By following the PCI specification, manufacturers will be able to create
systems that require fewer computer chips. The PCI standard minimizes the
circuitry needed to connect VLSI chips. This means fewer parts and a lower
cost.

All in all, PCI offers the promise of a truly open computing manufacturing
standard with  some real advantages:

* Improved performance through a local-bus architecture

* The ability to use chips to perform specialized functions (video
controllers, SCSI controllers, audio and video products, as well as LAN
adapters)

* The ability to incorporate more functionality on system boards, which
will save costs over installing expansion boards

* A common platform that will let manufacturers create expansion boards
that can accommodate any computer systems - 286, 386, 486, RISC, MCA,
Alpha, etc.

In fact, PCI is expected to supplement rather than replace the bus
architecture in almost all computer systems.

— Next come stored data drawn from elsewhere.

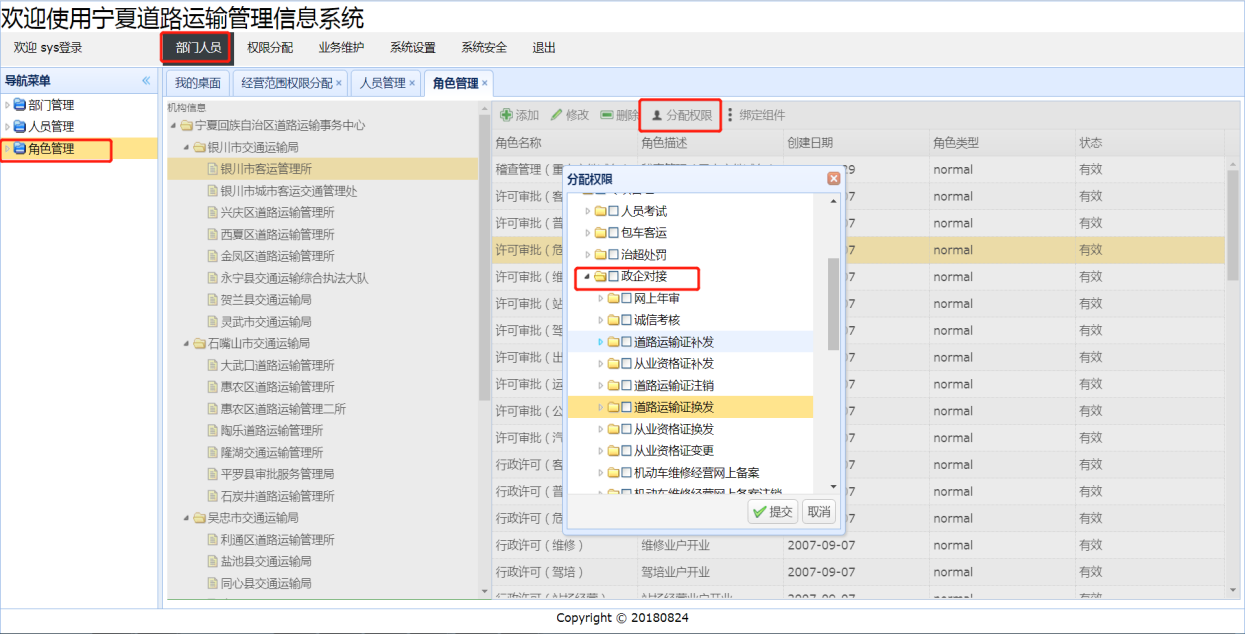This screenshot has height=634, width=1245.
Task: Check the 人员考试 permission checkbox
Action: tap(614, 211)
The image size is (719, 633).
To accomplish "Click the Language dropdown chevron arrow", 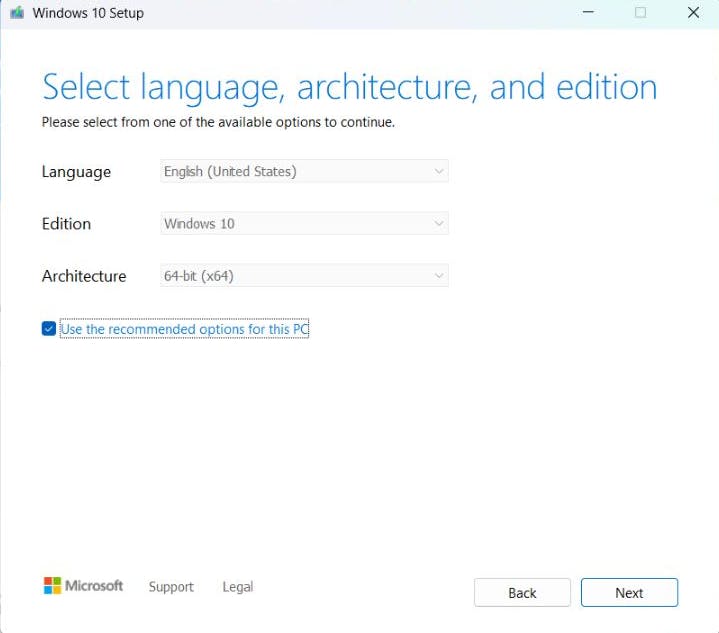I will click(x=439, y=172).
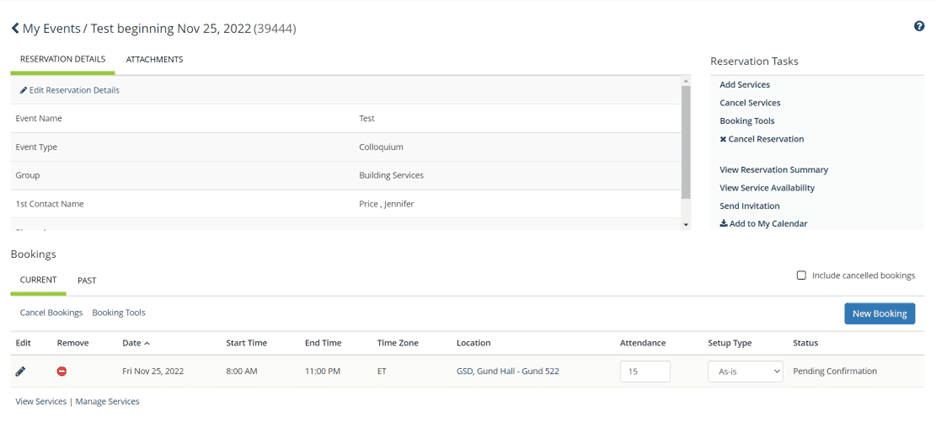Switch to the Attachments tab
Screen dimensions: 936x426
tap(154, 60)
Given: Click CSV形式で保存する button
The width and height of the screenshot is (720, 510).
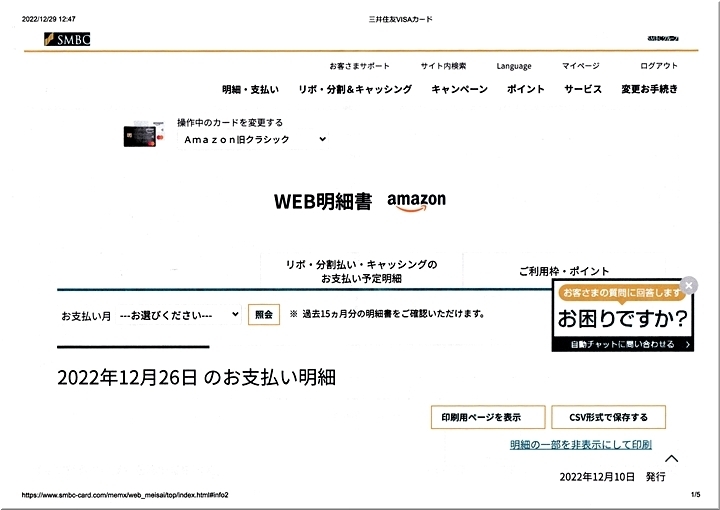Looking at the screenshot, I should (608, 417).
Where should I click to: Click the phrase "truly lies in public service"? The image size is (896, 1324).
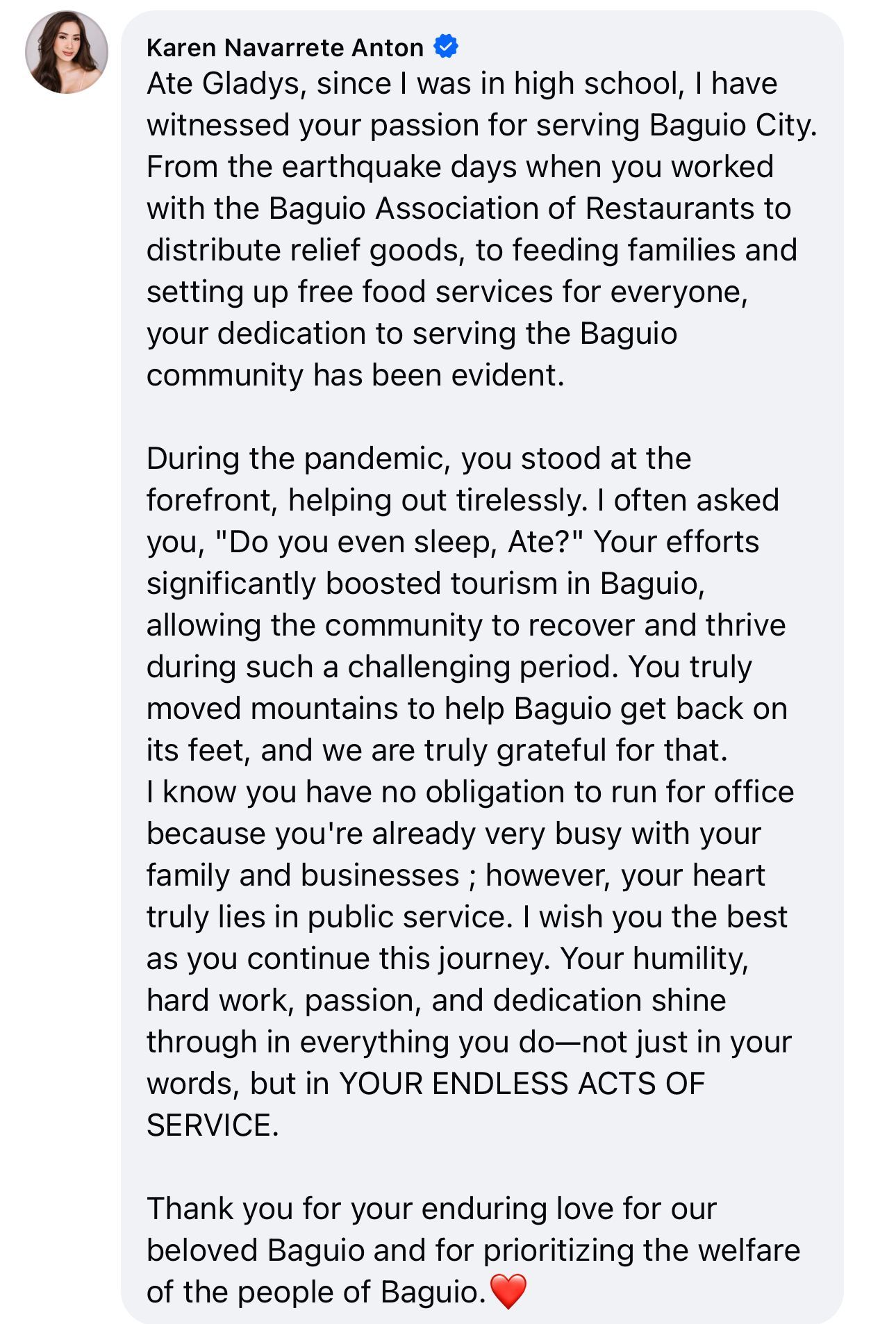tap(326, 918)
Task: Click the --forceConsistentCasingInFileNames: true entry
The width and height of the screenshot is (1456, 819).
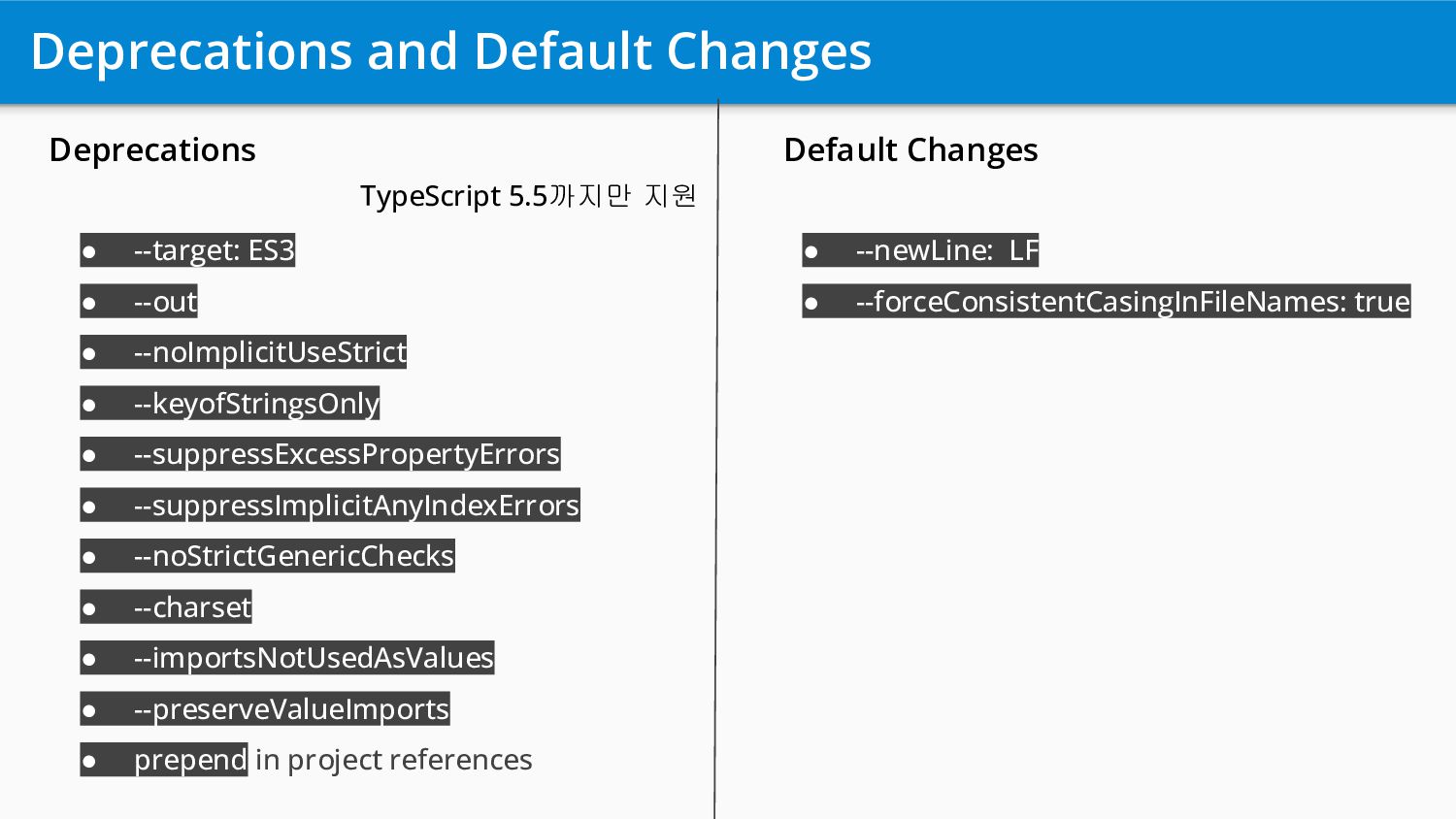Action: (x=1107, y=302)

In fact, even though it is a local-bus specification, PCI is not directly
connected to the processor. It is sometimes described as a "mezzanine"
bus, and instead of having its own clock, its bus is synchronized to the
microprocessor clock and its support circuitry. The PCI 2.0 standard
includes support for clock frequencies from 20 to 33 MHz, and it can even
stop the bus speed altogether for additional power savings in green
workstations and notebook computers. As computer technology continues to
save on power consumption, PCI also provides a migration path from 5V
logic circuitry to 3.3V, with connectors provided for both power types.

And like MCA and EISA technology, PCI supports software configuration. PCI
expansion boards include 256 register bytes to store configuration
information.

Better Performance for Network Applications

For network applications local-bus architectures in general and the PCI
specification in particular offer some real pluses in terms of data
throughput performance. According to Intel sources, the theoretical
maximum throughput of PCI is 132 Mbps in 32-bit operation, or 264 Mbps in
64-bn operation.

In real terms, maximum rates are set by burst-mode operations, in which a
single address cycle can be followed by multiple data cycles that access
sequential memory locations. Very few day-to-day computing operations can
take advantage of these burst-mode high-speed data transfers. For
non-burst data transfers the PCI specification requires two dock cycles,
as well as wait states for read operations, so actual throughput is about
half that of burst mode operations, say 66 Mbps for a 32-bit connection.
Still PCI performance far exceeds the established rate of 8 Mbps set for
the ISA bus. The higher data transfer speed can be a real bonus for
high-end workstation applications and file servers. PCI largely eliminates
the bus bottleneck of getting data on and off the network.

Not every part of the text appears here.